HL 16 – An Uncomfortable Reason Abortions Have Declined

January 23, 2017

Home | Blog | HL 16 – An Uncomfortable Reason Abortions Have Declined

This week we begin to find out which of President Trump’s campaign and transition promises are real, which just bombast or some combination.  A number involved abortion, including promises to place “pro-life” justices on SCOTUS, deprive Planned Parenthood of any federal funding, sign legislation further restricting pregnant women’s choices and his statement that “there has to be some form [of punishment] for women” who obtain an abortion.

Just in time for Trump’s inauguration, results were reported of the most comprehensive recent survey of lawful abortions in the United States.  The Guttmacher Institute’s study revealed that in 2014 the abortion rate declined to its lowest level since the 1973 Roe v. Wade decision, that ruled unconstitutional outright bans and severe restrictions on abortion in many and indeed most American states.

Unless one holds the opinion that abortions are no big deal, typified by the slogan “if men could get pregnant abortion would be a sacrament” variously attributed to feminists Florynce Kennedy and Gloria Steinem, the steady and steep decline in abortions is good news.   Unless it results from unreasonable and unconstitutional burdens on women’s rights.  The pro-choice forces immediately made that assertion and the anti-abortion movement likely believes and celebrates that as well – but so far has not taken credit.  In any event this assertion of cause and effect must be correct as well as the pro-choice assertion that the decline is in part a product of wider availability of effective contraceptives, because of Obama Care.  That causal relationship, also unproven, is also obviously correct.

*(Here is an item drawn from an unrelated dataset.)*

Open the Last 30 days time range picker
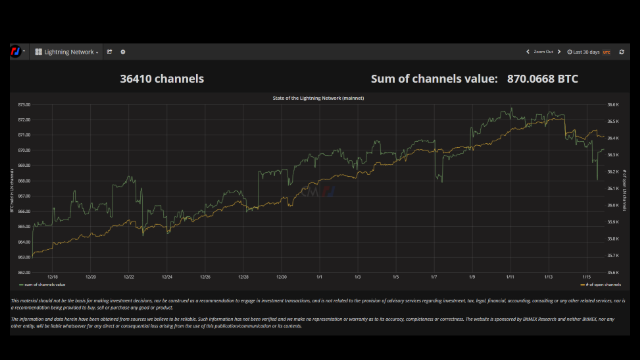Image resolution: width=640 pixels, height=360 pixels. point(586,52)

In 2005 “Freakonomics” by Levitt and Dubner amplified the research first reported by Stephen Levitt and John Donohue in 2001 on the strong correlation between the wide availability of abortion and large decreases in crime.  The Donohue/Levitt hypothesis is that male children of mothers who wanted to but could not obtain abortions are far more likely to commit crimes than “wanted” children.  The reduced birth of such boys following Roe closely correlated with large reductions in crime, beginning roughly 18 years after the decision.  That is when these unborn boys would have reached the beginning of the peak (18 to 24) period for commission of crime.

The research supporting this uncomfortable conclusion also shows that big reductions in crime occurred earlier in states like Alaska, California, Hawaii and New York, where lawful abortion was widely available before Roe. It also shows that states with the highest abortion rates experienced the steepest crime reductions.

The recent Guttmacher Institute survey spotlights another strong correlation and uncomfortable but self-evident conclusion – that the wide availability of abortion has reduced the birth of females highly likely to have abortions once they become sexually active.

Roe v. Wade established a woman’s right to choose whether to terminate her pregnancy.  It has also been a powerful force in breaking recurring cycles of poverty, of crime and yes of abortion.